## Supplied passage:
Data: Unvaccinated people 20 times more likely to die from COVID-19

Published on November 09, 2021

a graphic that says Vaccines Save Lives

A new study released by the Texas Department of State Health Services shows that during September, Texans not vaccinated against COVID-19 were about 20 times more likely to suffer a COVID-19-associated death and 13 times more likely to test positive than people who were fully vaccinated.

An analysis of data from the four-week period from Sept. 4 through Oct. 1 shows that vaccination had a strong protective effect across all ages. While the impact varied across age groups, it was most pronounced in younger groups. The risk of COVID-19 death was 48 times higher in unvaccinated people in their 30s and 63 times higher for people in their 40s, compared with their vaccinated peers.

There were fewer than 10 COVID-19 deaths among fully vaccinated people ages 18-29 compared with 339 deaths among unvaccinated people in the same age group.

## Source material:
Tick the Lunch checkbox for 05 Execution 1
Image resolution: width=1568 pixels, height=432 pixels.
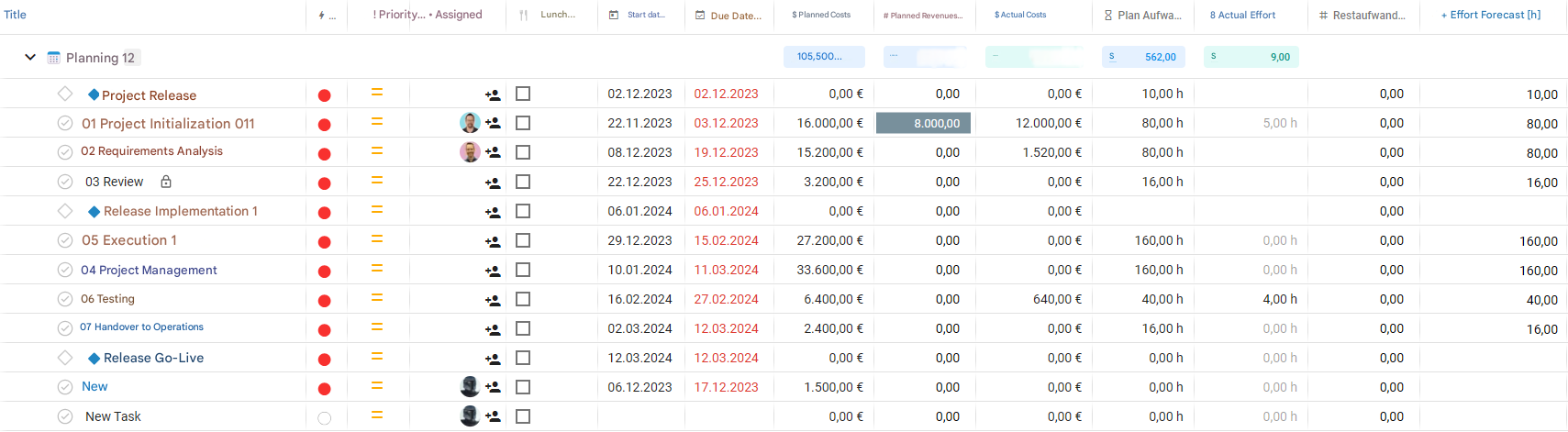(523, 240)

## Work instructions:
From the COVID-19 vaccination article above, list every figure that states how many times greater a risk was for unvaccinated people than for vaccinated people, and say what each figure measures.

## Reply to the exercise:
- 20 times: the likelihood of a COVID-19-associated death among Texans during September
- 13 times: the likelihood of testing positive among Texans during September
- 48 times: the risk of COVID-19 death for people in their 30s
- 63 times: the risk of COVID-19 death for people in their 40s